Like Canadian payrolls, “something” really changed around January (to which it started to shifting about a year ago). Reflation #3 was sailing along never very momentous but at least most indications were moving in the right direction. It actually was synchronized. Once the dollar turned, however, it’s an entirely different regime.
The worst news, as far as Japan goes to this point, is Household Income. Outside of the big pay bump in June 2018, incomes have fallen in every other month but one. That includes, disappointingly, the latest data on July. In real terms, Household Income increased in each of the last seven months of 2017 (substantially in six of those). This year, incomes have fallen by at least 2% in half of the months so far.
The reflation indications are increasingly exhausted. Industrial Production in Japan, perhaps the best global signal, expanded by 2.3% year-over-year (unadjusted) also in July. That’s certainly better than the first contraction in two years posted in June, but not meaningfully so. Again, lower highs and lower lows.
The seasonally-adjusted series on IP shows the inflection with very good clarity.

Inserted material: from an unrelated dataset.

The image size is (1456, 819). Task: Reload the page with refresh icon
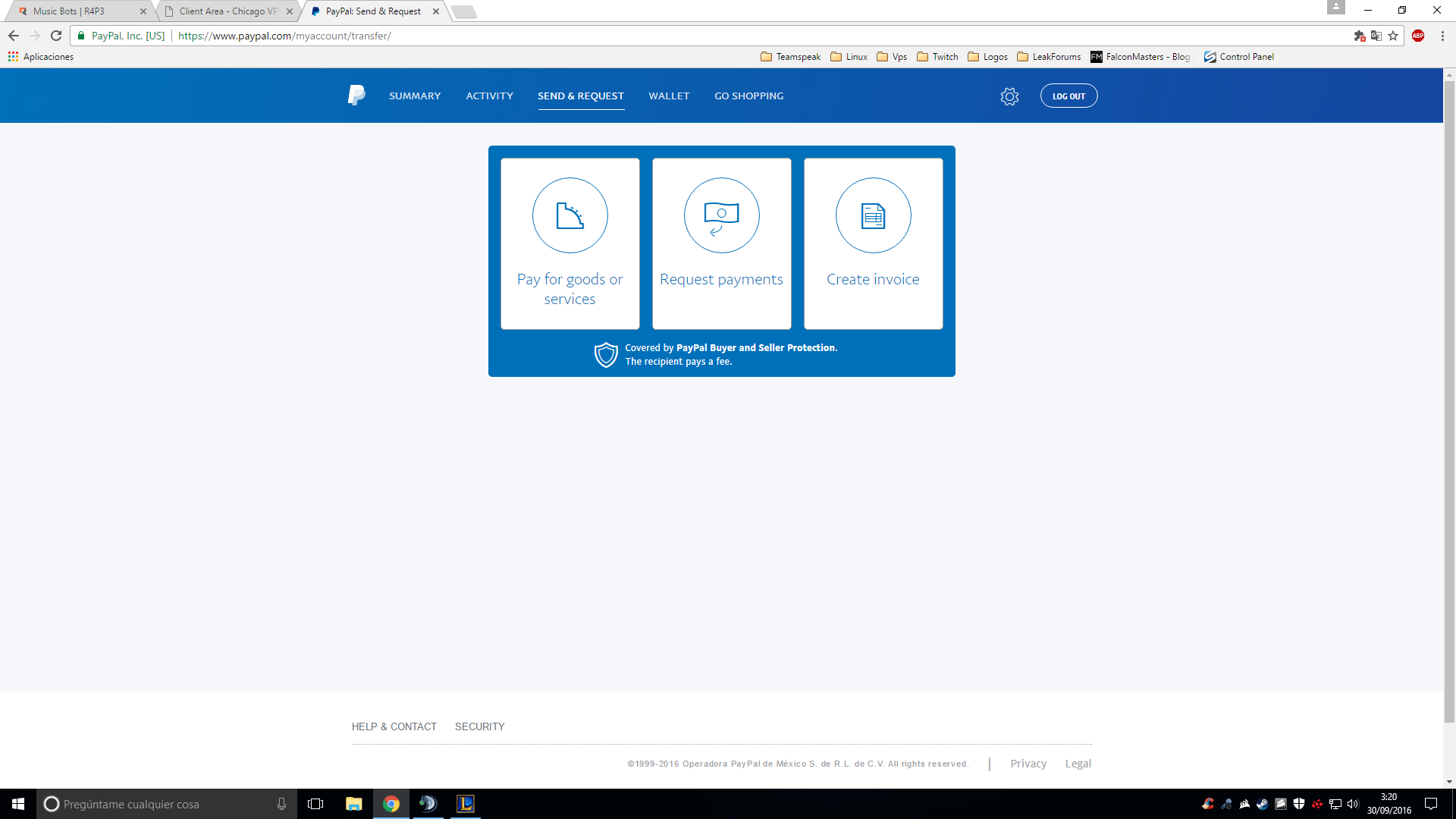pyautogui.click(x=56, y=36)
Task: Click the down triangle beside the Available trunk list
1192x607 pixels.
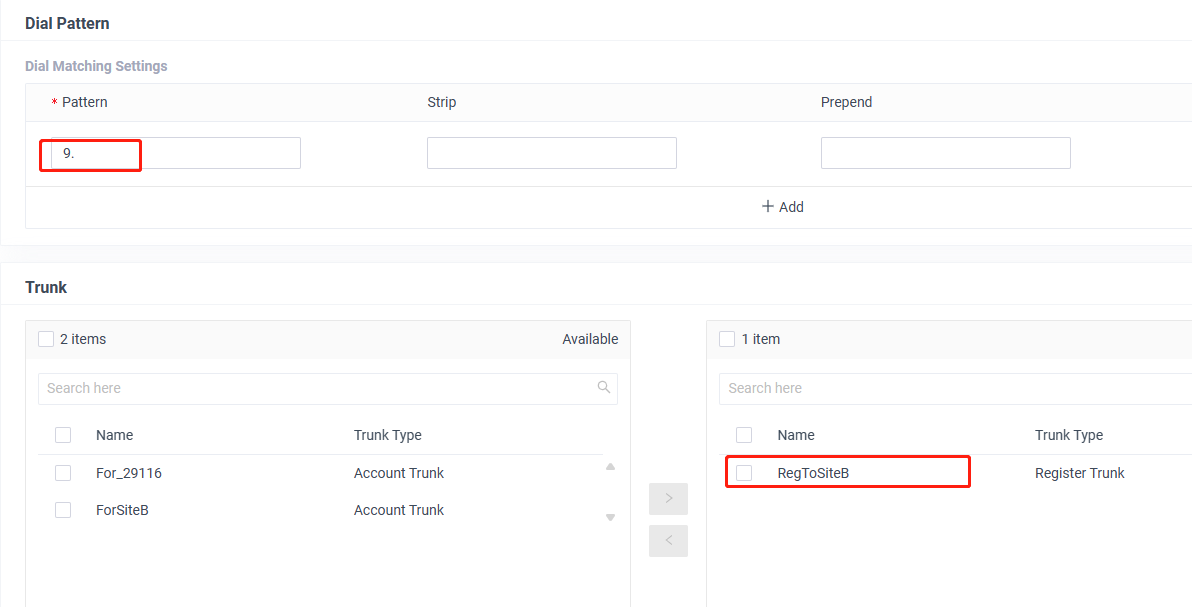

Month-over-month, Japanese industry has slumped for three in a row to July 2018. That’s the first three-month slump since 2014 in the immediate aftermath of the tax hike debacle.
For the year, total industrial output is down 2.8% (-4.2% annual rate) after rising 4.7% in 2017. There is only one thing that changed, and only one thing that could bring about all these changes around the world all at nearly the exact same moment.
The global dominos are tipping, though in Japan’s case that wouldn’t be so unusual. Still, that the Japanese economy may have gone back to its “native” decrepit state when it did is significant for its synchronization.